## Exercise goal
Set out all of the rows below as a numbered list, omitting any blank lines and leaving the pictures out.

%%

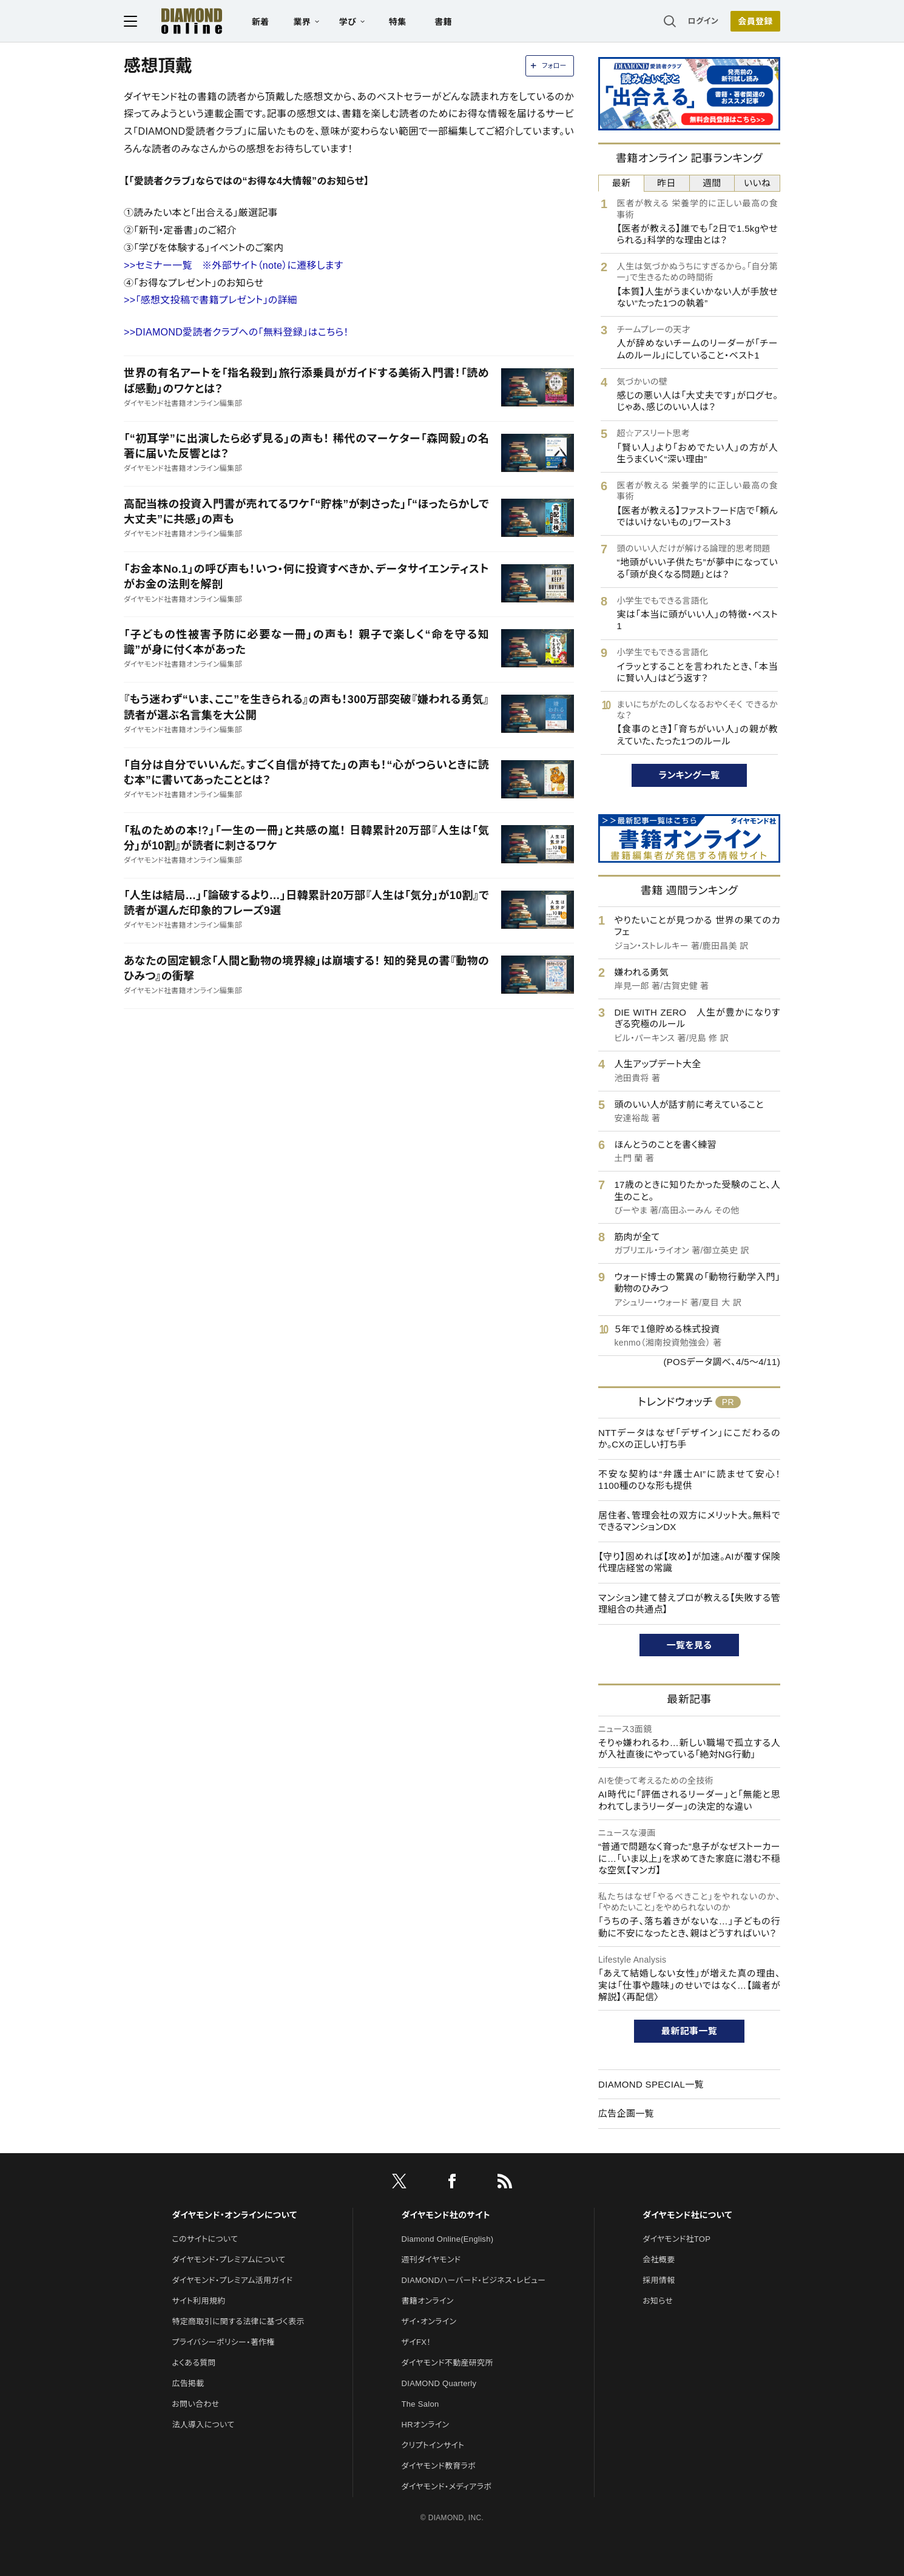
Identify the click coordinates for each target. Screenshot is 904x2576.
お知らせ (658, 2300)
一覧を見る (689, 1645)
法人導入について (203, 2424)
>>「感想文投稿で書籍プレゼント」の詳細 (210, 300)
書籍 (443, 22)
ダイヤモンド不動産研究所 (447, 2362)
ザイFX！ (416, 2342)
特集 (397, 22)
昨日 (666, 183)
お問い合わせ (195, 2404)
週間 (712, 183)
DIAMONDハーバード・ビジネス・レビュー (474, 2280)
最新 (621, 183)
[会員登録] (755, 21)
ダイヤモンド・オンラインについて (234, 2215)
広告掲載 (188, 2383)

%%

## Result for this task
1. Identify the click coordinates for each target. Screenshot is 904x2576.
2. お知らせ (658, 2300)
3. 一覧を見る (689, 1645)
4. 法人導入について (203, 2424)
5. >>「感想文投稿で書籍プレゼント」の詳細 (210, 300)
6. 書籍 (443, 22)
7. ダイヤモンド不動産研究所 (447, 2362)
8. ザイFX！ (416, 2342)
9. 特集 (397, 22)
10. 昨日 (666, 183)
11. お問い合わせ (195, 2404)
12. 週間 (712, 183)
13. DIAMONDハーバード・ビジネス・レビュー (474, 2280)
14. 最新 (621, 183)
15. [会員登録] (755, 21)
16. ダイヤモンド・オンラインについて (234, 2215)
17. 広告掲載 (188, 2383)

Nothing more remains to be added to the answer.